Progress and perspectives on the role of RPE cell inflammatory responses in the development of age-related macular degeneration

Abstract

Age-related macular degeneration (AMD) is the leading cause of blindness in developed countries. The etiology of AMD remains poorly understood and no treatment is currently available for the atrophic form of AMD. Atrophic AMD has been proposed to involve abnormalities of the retinal pigment epithelium (RPE), which lies beneath the photoreceptor cells and normally provides critical metabolic support to these light-sensing cells. Cumulative oxidative stress and local inflammation are thought to represent pathological processes involved in the etiology of atrophic AMD. Studies of tissue culture and animal models reveal that oxidative stress-induced injury to the RPE results in a chronic inflammatory response, drusen formation, and RPE atrophy. RPE degeneration in turn causes a progressive degeneration of photoreceptors, leading to the irreversible loss of vision. This review describes some of the potential major molecular and cellular events contributing to RPE death and inflammatory responses. In addition, potential target areas for therapeutic intervention will be discussed and new experimental therapeutic strategies for atrophic AMD will be presented.

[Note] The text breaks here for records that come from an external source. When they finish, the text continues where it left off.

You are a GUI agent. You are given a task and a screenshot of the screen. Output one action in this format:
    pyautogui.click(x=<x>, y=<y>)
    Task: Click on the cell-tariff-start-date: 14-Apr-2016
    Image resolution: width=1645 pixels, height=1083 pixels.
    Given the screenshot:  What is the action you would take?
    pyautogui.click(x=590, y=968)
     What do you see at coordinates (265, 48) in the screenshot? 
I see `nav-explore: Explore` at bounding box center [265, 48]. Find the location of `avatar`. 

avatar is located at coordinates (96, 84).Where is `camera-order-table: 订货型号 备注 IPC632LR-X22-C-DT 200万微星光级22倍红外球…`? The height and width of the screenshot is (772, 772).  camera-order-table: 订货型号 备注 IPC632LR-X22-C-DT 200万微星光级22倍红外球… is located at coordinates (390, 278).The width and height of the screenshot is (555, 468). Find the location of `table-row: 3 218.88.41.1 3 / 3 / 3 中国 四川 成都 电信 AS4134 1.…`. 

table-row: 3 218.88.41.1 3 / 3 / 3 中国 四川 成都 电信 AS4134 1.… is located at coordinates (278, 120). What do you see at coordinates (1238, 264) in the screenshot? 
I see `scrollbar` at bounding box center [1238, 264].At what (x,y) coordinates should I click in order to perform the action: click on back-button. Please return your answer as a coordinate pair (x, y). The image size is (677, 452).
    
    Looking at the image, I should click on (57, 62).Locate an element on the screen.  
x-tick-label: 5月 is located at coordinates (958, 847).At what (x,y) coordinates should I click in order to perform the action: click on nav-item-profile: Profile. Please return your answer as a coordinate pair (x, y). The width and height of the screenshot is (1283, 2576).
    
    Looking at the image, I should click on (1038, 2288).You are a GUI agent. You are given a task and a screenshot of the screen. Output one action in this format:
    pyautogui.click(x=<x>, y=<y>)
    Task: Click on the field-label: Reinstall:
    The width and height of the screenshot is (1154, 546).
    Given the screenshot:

Keywords: age-related macular degeneration; complement; danger signals; inflammation; retinal pigment epithelial cells.

Figure 1

Conditions that trigger retinal pigment epithelial (RPE) cell injury and subsequent release of damage-associated molecule pattern (DAMP) molecules. RPE cell injury is triggered by environmental stress, metabolic stress, and complement attack. Injured or dying RPE cells then produce danger signals that are defined as DAMP molecules. Some of these danger signals are intracellular molecules and others are the cleaved products of extracellular components such as extracellular matrix (ECM). Abbreviations: HMGB1, high mobility group box 1; HSPs, heat-shock proteins; MMPs, matrix metalloproteinases.

Figure 2

Receptors that sense danger signals released from neighboring injured retinal pigment epithelial (RPE) cells. Toll-like receptors (TLRs) and the receptor for AGE (RAGE) can detect danger signals released from or generated by dying RPE cells. Once stimulated, TLRs and RAGE activate the transcription factor nuclear factor kappa B (NFkB), thereby turning on the transcription of many pro-inflammatory genes and consequently inducing an inflammatory response. The DAMP molecules ATP and monosodium urate stimulate a pathway that works through Nod-like receptor NACHT, LRR, and PYD containing protein-3 (NALP3) and leads to the production of the proinflammatory cytokine interleukin-1β (IL-1β) and IL-18. Those pathways surrounded by dotted lines indicate a current lack of data supporting a functional pathway in RPE cells. Abbreviations: AGE, advanced glycation endproducts; OxLDL, oxidized low density proteins.